Later, we were offered various packages for viewing the wooden, abstract idol of Jagannath, “Lord of the Universe”, with lower package prices, on sale I’m assuming, for a blessing from the (lower-ranked) god that is the younger brother of Jagannath, Balarama. Still, our purchase of the lowest priced package bought us a V.I.P. pass past the hordes in front of the gates blocking them fifty feet from the big-eyed idol. It did not, however, buy us the complete way in: I had to bribe and jostle with various holy men and policemen on the way in, leaving me with empty pockets.
Pictures from Puri. Along with being an important temple site (both active and inactive monument temples), it’s a big beach destination:
[4] The market for t-shirts with slogans is huge in Calcutta. I’m not sure anyone actually gets the messages on the shirts they’re wearing though. A sampling of t-shirts I’ve seen include, “Drink, I’ll look better,” “Punctuality is the virtue of the bored,” “Don’t mess with Texas,” and, my favorite (seen twice, once in the slum and once by my friend Hallie on a chai wallah): “My Daddy is an ATM Machine.”
[6] Mirror Neurons are the newest discovery in neuroscience to provide some mechanism for how empathy could be built into the brain. They were discovered accidentally when a monkey had a set of neurons fire off when they did something and when they saw a human research subject do the same thing.
Pretend somebody pokes my left thumb with a needle. We know that the insular cortex fires cells and we experience a painful sensation. The agony of pain is probably experienced in a region called the anterior cingulate, where there are cells that respond to pain. The next stage in pain processing, we experience the agony, the painfulness, the affective quality of pain.
It turns out these anterior cingulate neurons that respond to my thumb being poked will also fire when I watch you being poked—but only a subset of them. There are non-mirror neuron pain neurons and there are mirror neuron pain neurons.
V.S. Ramachandran, neuroscientist
I’m not sold though. Only a few neurons of the entire set are being activated. How much of this experience can we really share with another person? How is empathy being actually measured? How much of this mechanism is self-serving, and how much of it is just simple recognition rather than the high-flown thought process we call empathy? What’s imitation and what’s the deeper understanding we call empathy? It’s got potential, but mirror neurons haven’t been fully fleshed out yet.
[7] Adam Grant is a professor at Wharton who studies organizational psychology (NYTimes).
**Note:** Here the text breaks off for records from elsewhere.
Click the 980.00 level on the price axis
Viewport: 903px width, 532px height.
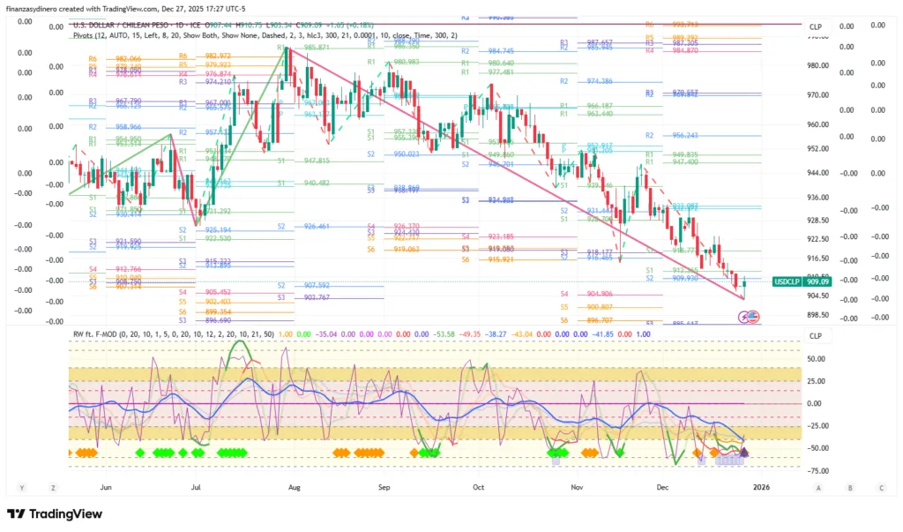pyautogui.click(x=819, y=66)
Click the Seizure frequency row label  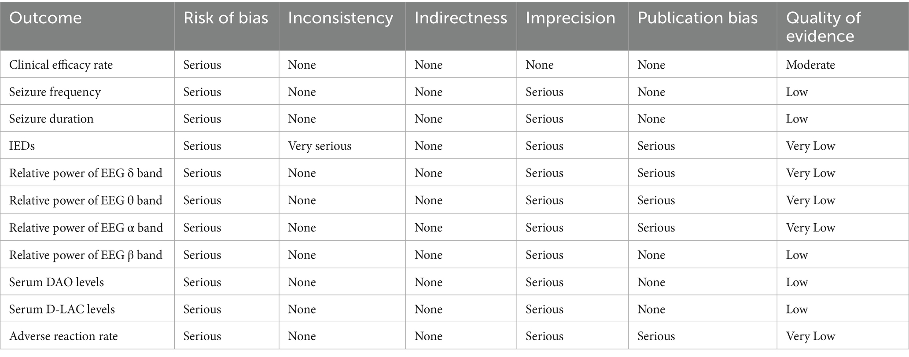click(55, 92)
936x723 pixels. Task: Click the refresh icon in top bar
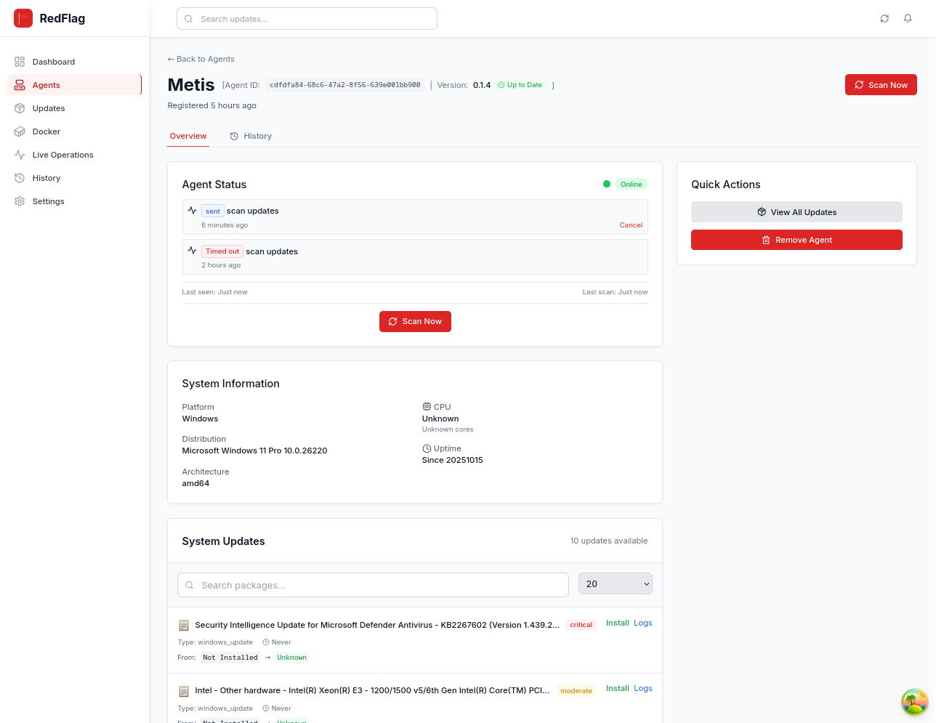(884, 19)
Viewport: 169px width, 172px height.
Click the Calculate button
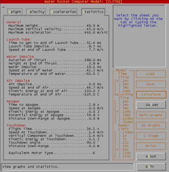coord(151,95)
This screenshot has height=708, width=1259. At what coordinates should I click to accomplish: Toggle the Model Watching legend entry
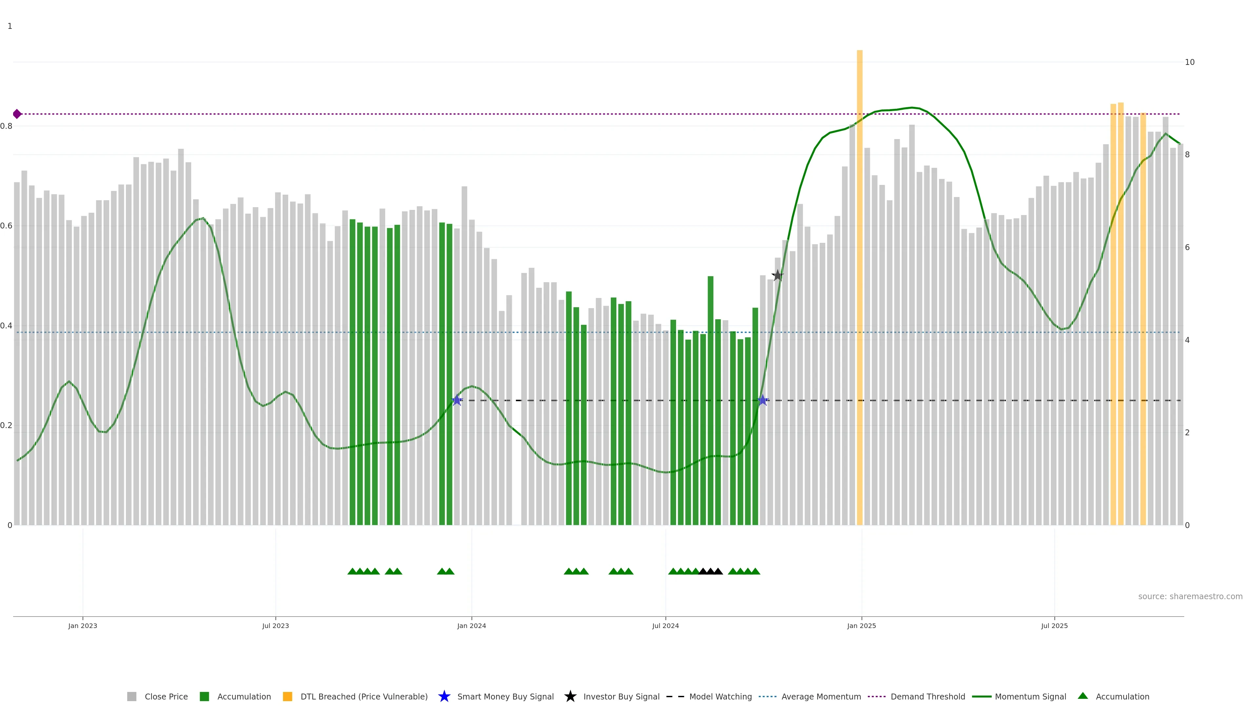click(720, 696)
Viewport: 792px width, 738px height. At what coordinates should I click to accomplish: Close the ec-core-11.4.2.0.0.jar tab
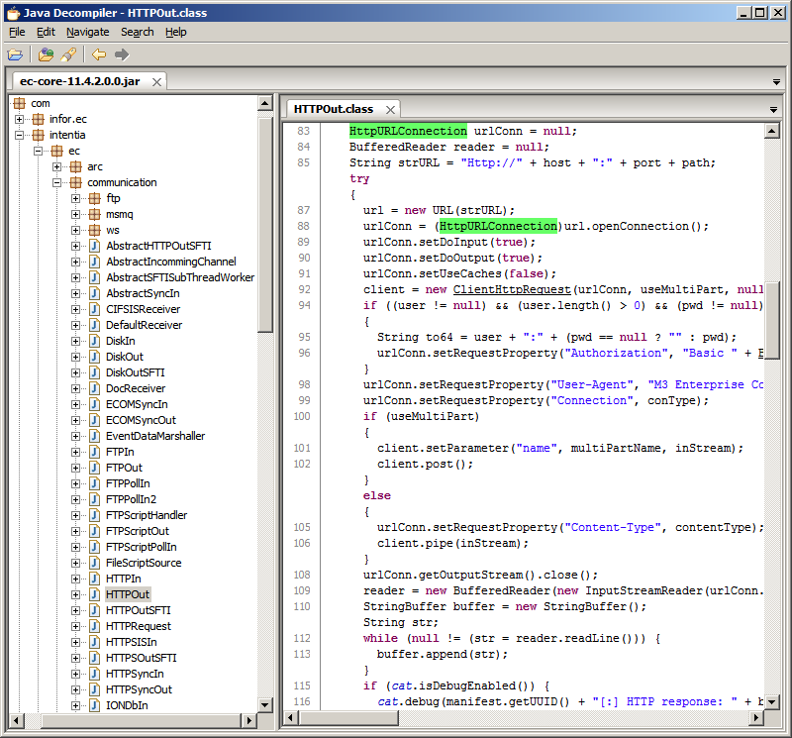[157, 81]
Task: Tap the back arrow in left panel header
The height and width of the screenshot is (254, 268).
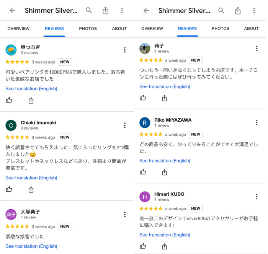Action: point(13,10)

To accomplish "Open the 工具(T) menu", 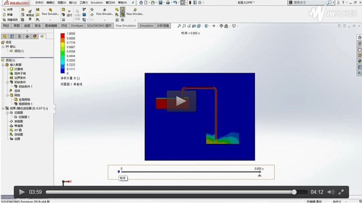I will [x=84, y=3].
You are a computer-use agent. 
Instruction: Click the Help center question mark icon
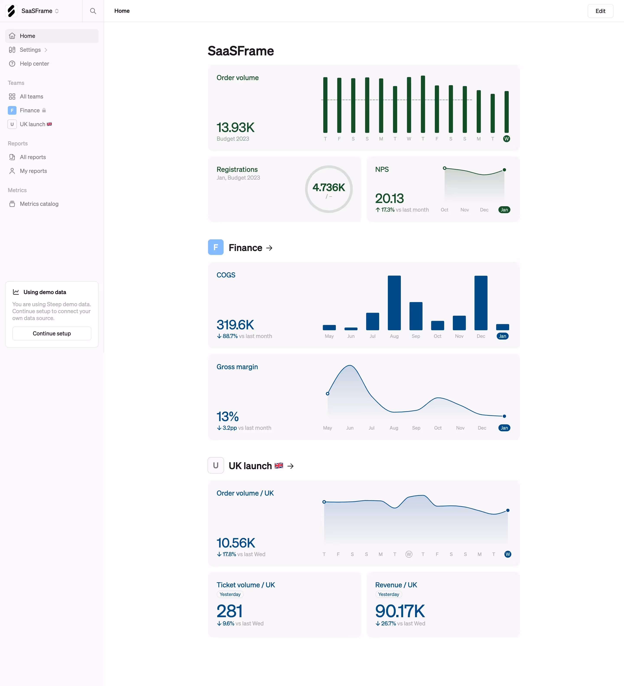pos(12,64)
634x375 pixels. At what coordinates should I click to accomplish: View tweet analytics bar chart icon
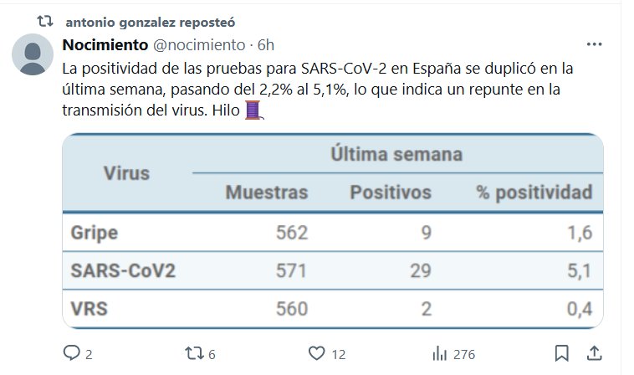[x=437, y=353]
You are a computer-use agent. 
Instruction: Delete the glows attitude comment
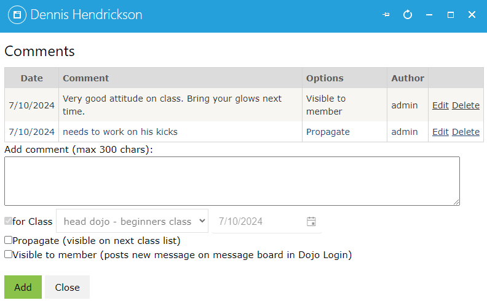[465, 105]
His research divides up people into three groups: Givers, Matchers, and Takers.
Givers give without expectation of immediate gain; they never seem too busy to help, share credit actively and mentor generously. Matchers go through life with a master chit list in mind, giving when they can see how they will get something of equal value back and to people who they think can help them. And takers seek to come out ahead in every exchange; they manage up and are defensive about their turf.
His research also showed that Givers are either usually highly successful or completely taken advantage of. The difference between successful givers and unsuccessful ones is that successful ones are picky: they only give to other givers and matchers, and avoid soul-sucking takers.
Traditionally, you’d think that serving others and one’s own productivity would be diametrically opposed. Grant’s conclusions are the opposite:
The greatest untapped source of motivation, he argues, is a sense of service to others; focusing on the contribution of our work to other peoples’ lives has the potential to make us more productive than thinking about helping ourselves.